L’échec scolaire et le milieu familial non porteur de réussite, sans exigence de résultat, vont souvent de pair. Le regard et la considération que les parents ont de leur enfant et de l’école exercent une influence. Fortement inspirés par notre pratique, ces développements sont autant d’exemples rencontrés sur le terrain, confirmés par nos lectures.

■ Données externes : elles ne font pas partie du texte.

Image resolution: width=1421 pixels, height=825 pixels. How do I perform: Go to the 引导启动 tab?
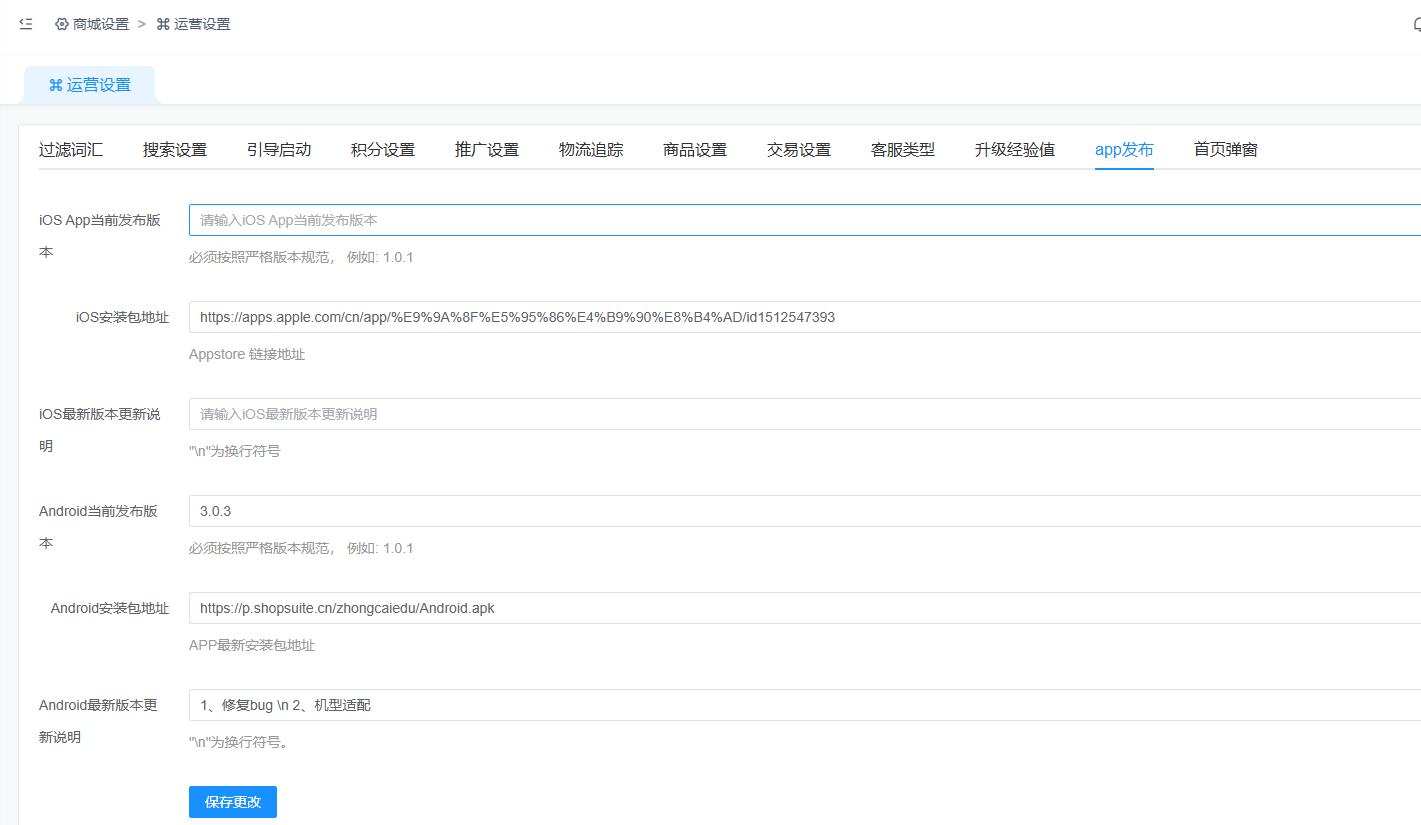pyautogui.click(x=279, y=150)
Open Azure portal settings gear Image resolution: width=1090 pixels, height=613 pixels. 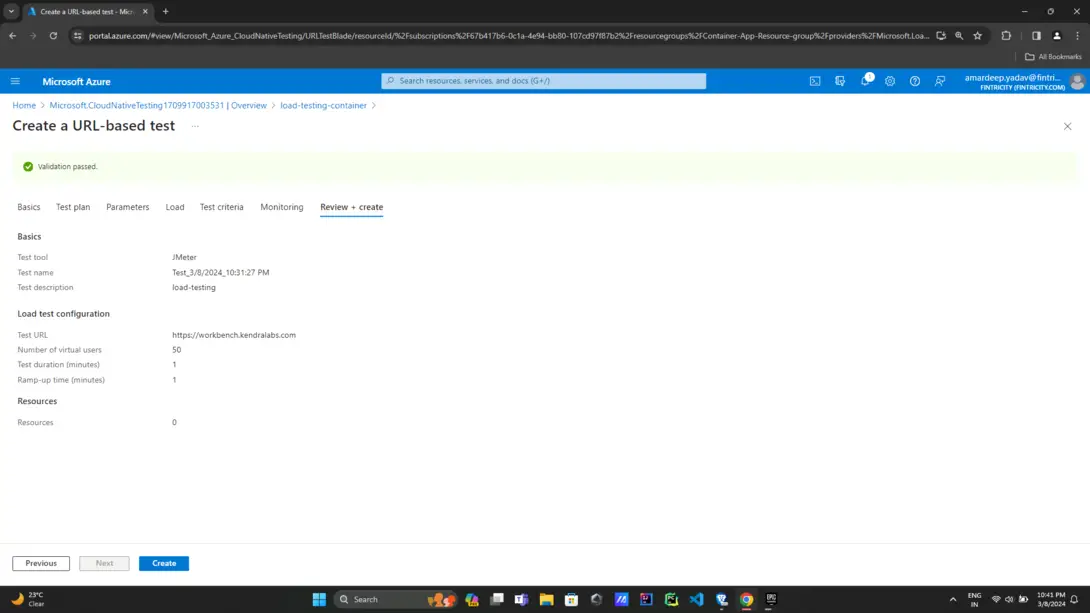coord(890,81)
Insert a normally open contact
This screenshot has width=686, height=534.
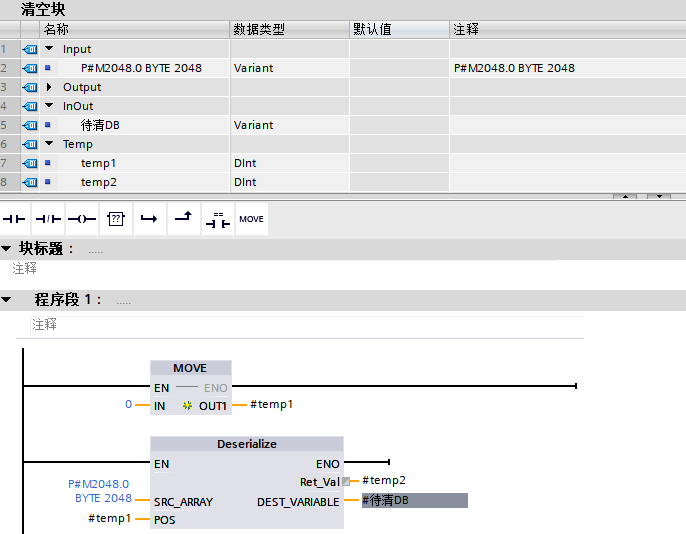(15, 219)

Un enfant peut être considéré par ses parents comme un élément gênant qui vient bouleverser, voire anéantir, leurs projets de vie, « ils ont honte de leur enfant » 55 . Il n’est pas aimé, et génère une relation parentale conflictuelle. Ses résultats scolaires médiocres empirent une situation difficile pour lui, il est la cible de tous les sarcasmes. L’absentéisme scolaire est important, les manifestations somatiques de son malaise sont nombreuses. Chez ces élèves, les résultats scolaires sont faibles, ils manquent d’affection et leur esprit n’est pas disponible pour les apprentissages. Les parents n’investissent ni l’école ni la scolarité. Ils entretiennent une mauvaise relation avec le milieu scolaire, ils en ont un mauvais souvenir. Pour eux, c’est un lieu de souffrance, ils y ont subi les moqueries des autres élèves et des enseignants, ont assumé difficilement leur rôle social de « mauvais élève » et, ainsi, n’ont que peu d’attentes pour leurs enfants. C’est au travers d’eux qu’ils se vengent des épreuves qu’ils ont endurées et les apprentissages ne sont pas leur premier souci. Ils souhaitent régler un contentieux avec l’école en adoptant une attitude revendicatrice et contestataire en critiquant les enseignants. Ils se plaignent auprès de la direction et soutiennent leur enfant dans une attitude qui fait dire d’eux que ce sont des enfants « difficiles ». Cette agressivité latente ou ouverte irrite les enseignants qui se sentent attaqués dans leurs compétences. Aucun travail commun ne se met en place. Lors des rares rencontres, chacun repart avec ses convictions premières renforcées : l’image négative que l’enseignant a de la famille se répercute sur ses relations avec l’élève ; les parents ont un sentiment encore plus fort de mécontentement à l’égard de l’école. En famille, les enfants ne sont pas aidés dans leur travail personnel auquel on n’accorde que peu d’importance. L’histoire scolaire des parents a une influence non négligeable sur la scolarité.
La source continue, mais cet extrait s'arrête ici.